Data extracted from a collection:
★ ★ ★

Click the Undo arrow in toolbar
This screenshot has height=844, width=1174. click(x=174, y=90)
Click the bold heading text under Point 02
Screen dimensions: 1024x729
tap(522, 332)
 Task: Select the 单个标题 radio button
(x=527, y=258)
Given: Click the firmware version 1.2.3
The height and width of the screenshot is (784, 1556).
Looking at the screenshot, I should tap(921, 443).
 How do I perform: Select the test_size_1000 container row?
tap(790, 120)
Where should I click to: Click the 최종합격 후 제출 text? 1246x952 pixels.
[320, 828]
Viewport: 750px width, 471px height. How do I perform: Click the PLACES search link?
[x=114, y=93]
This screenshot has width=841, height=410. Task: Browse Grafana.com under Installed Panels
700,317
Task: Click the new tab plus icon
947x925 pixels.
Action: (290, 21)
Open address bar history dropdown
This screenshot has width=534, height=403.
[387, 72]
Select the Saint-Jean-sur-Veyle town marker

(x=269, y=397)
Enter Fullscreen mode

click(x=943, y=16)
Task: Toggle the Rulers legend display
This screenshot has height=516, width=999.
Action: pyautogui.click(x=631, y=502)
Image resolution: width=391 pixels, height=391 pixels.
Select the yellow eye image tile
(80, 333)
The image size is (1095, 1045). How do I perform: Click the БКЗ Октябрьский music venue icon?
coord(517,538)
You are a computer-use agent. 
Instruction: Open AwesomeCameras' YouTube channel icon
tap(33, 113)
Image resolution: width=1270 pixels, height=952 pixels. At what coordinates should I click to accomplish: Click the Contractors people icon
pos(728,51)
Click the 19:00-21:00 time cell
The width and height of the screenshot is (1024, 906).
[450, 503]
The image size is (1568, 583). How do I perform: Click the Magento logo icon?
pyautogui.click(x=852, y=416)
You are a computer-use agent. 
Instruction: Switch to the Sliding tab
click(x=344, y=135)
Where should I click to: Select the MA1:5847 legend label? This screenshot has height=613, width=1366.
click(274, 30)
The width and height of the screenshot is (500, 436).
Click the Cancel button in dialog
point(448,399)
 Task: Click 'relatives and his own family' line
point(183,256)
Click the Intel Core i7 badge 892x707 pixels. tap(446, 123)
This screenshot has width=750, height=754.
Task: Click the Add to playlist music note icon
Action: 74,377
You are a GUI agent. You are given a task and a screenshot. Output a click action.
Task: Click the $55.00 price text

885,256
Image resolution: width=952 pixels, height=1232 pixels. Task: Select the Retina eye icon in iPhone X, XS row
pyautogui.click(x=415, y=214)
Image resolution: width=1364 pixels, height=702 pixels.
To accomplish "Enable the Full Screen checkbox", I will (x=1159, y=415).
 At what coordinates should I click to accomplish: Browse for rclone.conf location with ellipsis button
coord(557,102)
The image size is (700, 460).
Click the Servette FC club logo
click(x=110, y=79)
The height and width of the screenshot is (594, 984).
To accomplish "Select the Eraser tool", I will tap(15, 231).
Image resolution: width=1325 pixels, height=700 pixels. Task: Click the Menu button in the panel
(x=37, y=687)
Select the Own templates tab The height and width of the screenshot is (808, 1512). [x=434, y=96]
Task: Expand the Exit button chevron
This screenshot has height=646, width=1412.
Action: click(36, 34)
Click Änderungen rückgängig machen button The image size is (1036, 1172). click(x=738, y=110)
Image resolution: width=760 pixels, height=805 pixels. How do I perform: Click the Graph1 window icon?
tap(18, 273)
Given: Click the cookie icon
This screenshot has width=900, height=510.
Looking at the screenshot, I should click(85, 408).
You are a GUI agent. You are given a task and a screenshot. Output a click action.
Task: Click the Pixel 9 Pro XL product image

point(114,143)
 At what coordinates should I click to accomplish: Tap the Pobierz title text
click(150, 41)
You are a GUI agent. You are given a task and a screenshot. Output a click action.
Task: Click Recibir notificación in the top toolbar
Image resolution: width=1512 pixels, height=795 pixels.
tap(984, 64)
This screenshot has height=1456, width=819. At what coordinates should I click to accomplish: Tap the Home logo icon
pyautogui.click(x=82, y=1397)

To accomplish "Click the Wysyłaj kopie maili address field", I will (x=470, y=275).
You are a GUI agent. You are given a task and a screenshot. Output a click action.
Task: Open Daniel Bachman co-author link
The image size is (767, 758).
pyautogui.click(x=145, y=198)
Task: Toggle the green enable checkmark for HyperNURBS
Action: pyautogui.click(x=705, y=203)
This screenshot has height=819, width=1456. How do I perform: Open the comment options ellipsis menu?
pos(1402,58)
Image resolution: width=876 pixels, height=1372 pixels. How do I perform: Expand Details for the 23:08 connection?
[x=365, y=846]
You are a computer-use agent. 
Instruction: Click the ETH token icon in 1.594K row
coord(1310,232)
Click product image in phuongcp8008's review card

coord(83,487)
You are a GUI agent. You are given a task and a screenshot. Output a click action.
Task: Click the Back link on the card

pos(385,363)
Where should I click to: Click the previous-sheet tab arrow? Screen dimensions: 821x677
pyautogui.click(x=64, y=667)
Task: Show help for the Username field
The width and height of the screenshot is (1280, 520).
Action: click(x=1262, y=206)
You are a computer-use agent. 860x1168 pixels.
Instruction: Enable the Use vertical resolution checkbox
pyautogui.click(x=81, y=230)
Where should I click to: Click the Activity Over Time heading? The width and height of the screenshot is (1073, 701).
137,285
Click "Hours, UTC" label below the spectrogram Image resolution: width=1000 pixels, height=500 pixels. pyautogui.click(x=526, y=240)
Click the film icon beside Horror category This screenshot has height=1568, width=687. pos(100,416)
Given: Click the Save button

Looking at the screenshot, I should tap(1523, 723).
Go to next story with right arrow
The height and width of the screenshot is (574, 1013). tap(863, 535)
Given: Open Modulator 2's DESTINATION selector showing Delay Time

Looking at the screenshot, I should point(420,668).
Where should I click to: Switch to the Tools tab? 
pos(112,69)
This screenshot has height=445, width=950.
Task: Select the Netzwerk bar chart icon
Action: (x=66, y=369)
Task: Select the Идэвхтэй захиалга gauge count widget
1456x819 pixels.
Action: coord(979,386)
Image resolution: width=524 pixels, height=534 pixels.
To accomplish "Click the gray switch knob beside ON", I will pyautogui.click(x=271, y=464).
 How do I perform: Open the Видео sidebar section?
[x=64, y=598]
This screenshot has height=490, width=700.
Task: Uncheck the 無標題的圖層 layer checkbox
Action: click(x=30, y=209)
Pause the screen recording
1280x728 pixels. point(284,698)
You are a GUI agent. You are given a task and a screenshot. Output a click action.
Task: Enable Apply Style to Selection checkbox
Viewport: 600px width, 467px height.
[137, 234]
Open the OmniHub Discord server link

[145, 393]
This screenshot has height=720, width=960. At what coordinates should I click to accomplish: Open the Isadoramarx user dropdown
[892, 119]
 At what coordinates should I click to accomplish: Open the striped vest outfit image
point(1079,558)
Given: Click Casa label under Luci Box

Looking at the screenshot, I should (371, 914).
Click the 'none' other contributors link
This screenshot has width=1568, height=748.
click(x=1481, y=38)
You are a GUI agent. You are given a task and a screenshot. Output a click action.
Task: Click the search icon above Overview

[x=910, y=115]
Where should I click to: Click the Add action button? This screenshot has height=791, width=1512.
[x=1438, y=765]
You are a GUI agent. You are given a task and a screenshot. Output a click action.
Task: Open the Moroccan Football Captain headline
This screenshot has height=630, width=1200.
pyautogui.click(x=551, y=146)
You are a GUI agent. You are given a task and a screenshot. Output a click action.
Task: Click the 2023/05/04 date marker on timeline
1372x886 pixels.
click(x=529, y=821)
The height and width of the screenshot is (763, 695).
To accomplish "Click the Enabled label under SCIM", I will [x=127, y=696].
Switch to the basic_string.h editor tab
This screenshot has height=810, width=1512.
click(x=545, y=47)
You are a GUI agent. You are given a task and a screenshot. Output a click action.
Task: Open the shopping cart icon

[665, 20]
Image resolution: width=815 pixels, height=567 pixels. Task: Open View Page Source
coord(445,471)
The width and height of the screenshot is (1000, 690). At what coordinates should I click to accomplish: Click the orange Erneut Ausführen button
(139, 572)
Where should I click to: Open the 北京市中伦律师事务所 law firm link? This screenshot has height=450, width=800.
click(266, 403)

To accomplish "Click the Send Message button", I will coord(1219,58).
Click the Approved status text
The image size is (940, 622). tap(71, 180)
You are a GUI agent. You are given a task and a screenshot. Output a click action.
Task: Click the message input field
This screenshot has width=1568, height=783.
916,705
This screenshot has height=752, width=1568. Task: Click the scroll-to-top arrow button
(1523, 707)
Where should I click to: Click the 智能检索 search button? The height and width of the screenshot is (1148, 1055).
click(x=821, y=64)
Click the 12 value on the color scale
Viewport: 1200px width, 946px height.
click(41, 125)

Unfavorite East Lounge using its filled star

★ ★ ★

What lines above hold the word "field"? Pull each one out.

SOLUTION FOR THIS TASK:
To accomplish "Click the Wysyłaj kopie maili address field", I will (x=470, y=275).
Task: Show help for the Username field
Task: Click the message input field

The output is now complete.